To get around the issue of sort running out of memory in its temp directory, I found an alternate command where you can supply your own temp directory to sort. Since there is plenty of room left on the hive I issue the following command to generate the files myself. The nice thing is that since this is a makefile, once I have done this I can simply re-start the assembler, and it will see the files I have manually generated and move on to the next step.

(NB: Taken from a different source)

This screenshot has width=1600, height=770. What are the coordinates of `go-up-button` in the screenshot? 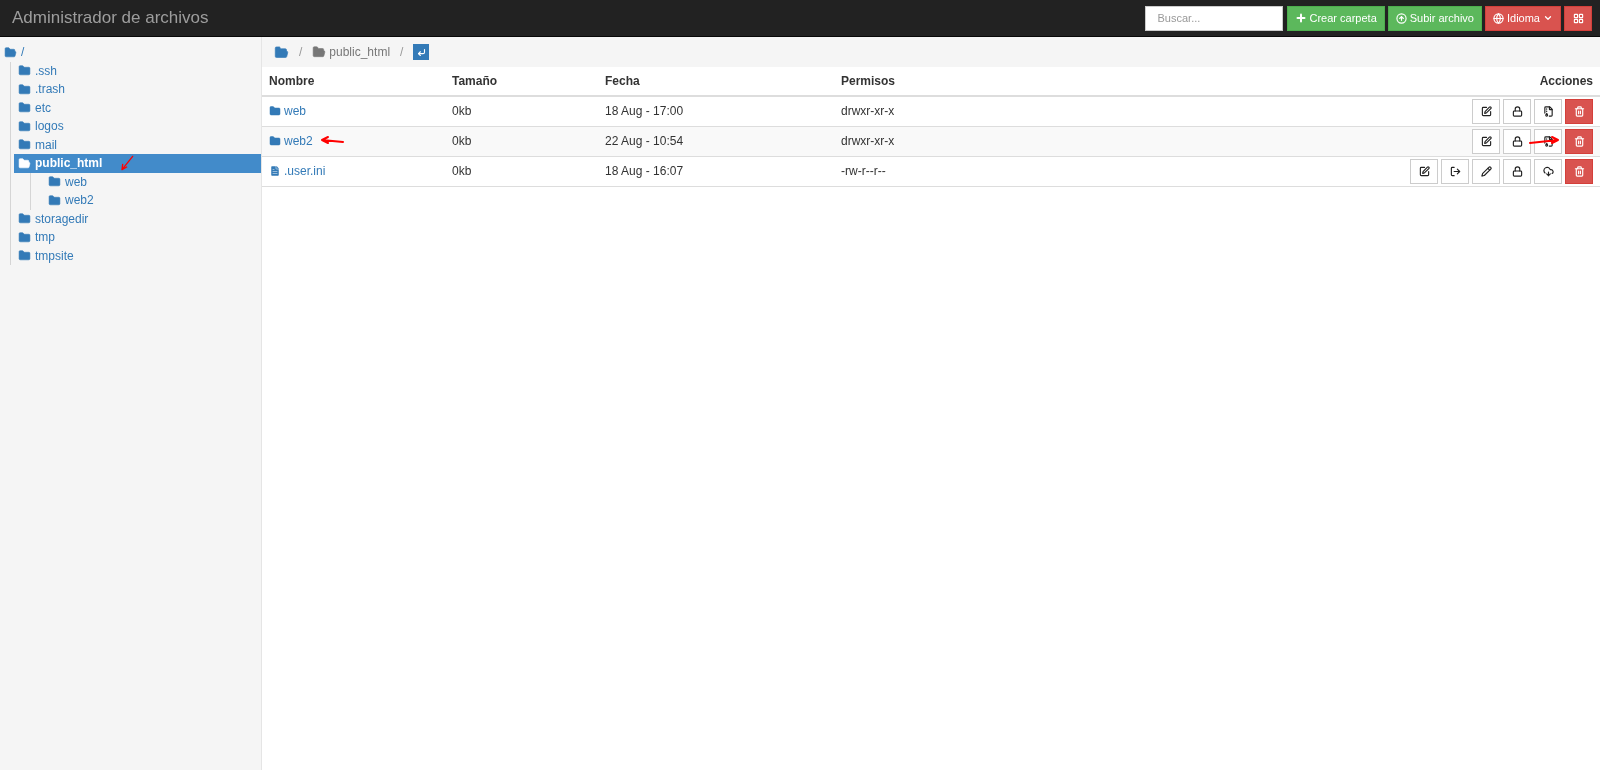 It's located at (422, 52).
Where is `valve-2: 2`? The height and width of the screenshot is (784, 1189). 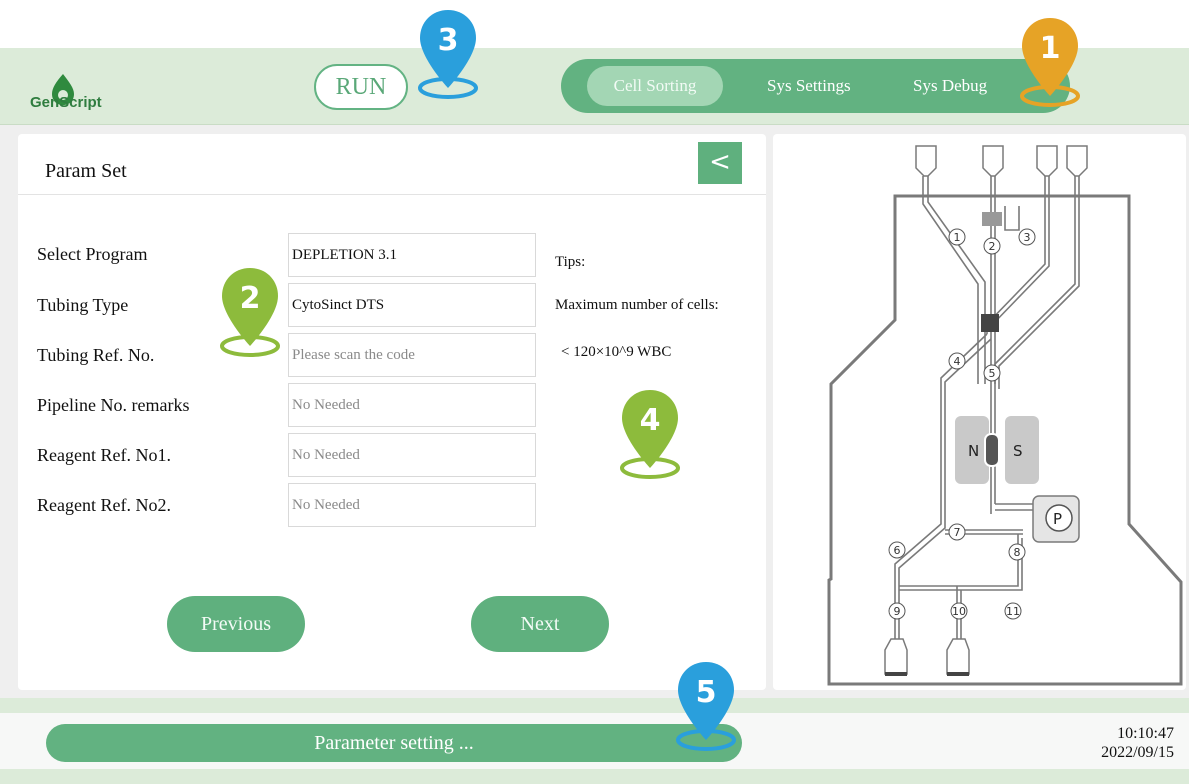
valve-2: 2 is located at coordinates (992, 246).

KAligner   -j4 -k35 /scratch/galt/bananaSlug/slug_1.fastq /scratch/galt/bananaSlug/slug_2.fastq slugAbyss3-3.fa \
                |ParseAligns  -k35 -h lib1-3.hist \
                |sort -T /hive/users/jstjohn/slugAssembly/tmp -nk2,2 \
                |gzip >lib1-3.pair.gz

This step takes a lot of time. After running for approximately 24 hours it finally finished, and then when I tried to restart the makefile I accidently executed the previous KAligner command and the lib1-3.pair.gz file was written over… For now I am going to let the Ray assembly finish on Kolossus, and then I will re-run this step. Note that since campusrocks-0-6.local is back online I am also re-trying this stage in “Attempt 3” above. Since the run on campusrocks is split up between the 7 lanes rather than one large run, it is possible that it will work even with limited ram. One of the selling points of ABySS is that it is supposed to run on “commodity hardware” so we will see if it lives up to that claim.

References

1. a Jared T. Simpson, Kim Wong, Shaun D. Jackman, Jacqueline E. Schein, Steven J.M. Jones, and İnanç Birol. ABySS: A parallel assembler for short read sequence data. Genome Res. June 2009 19: 1117-1123; Published in Advance February 27, 2009, doi:10.1101/gr.089532.108.
3. a Inanç Birol, Shaun D. Jackman, Cydney B. Nielsen, Jenny Q. Qian, Richard Varhol, Greg Stazyk, Ryan D. Morin, Yongjun Zhao, Martin Hirst, Jacqueline E. Schein, Doug E. Horsman, Joseph M. Connors, Randy D. Gascoyne, Marco A. Marra, and Steven J. M. Jones. De novo transcriptome assembly with ABySS. Bioinformatics 25: 2872-2877. Advance Access published on November 1, 2009, doi:10.1093/bioinformatics/btp367.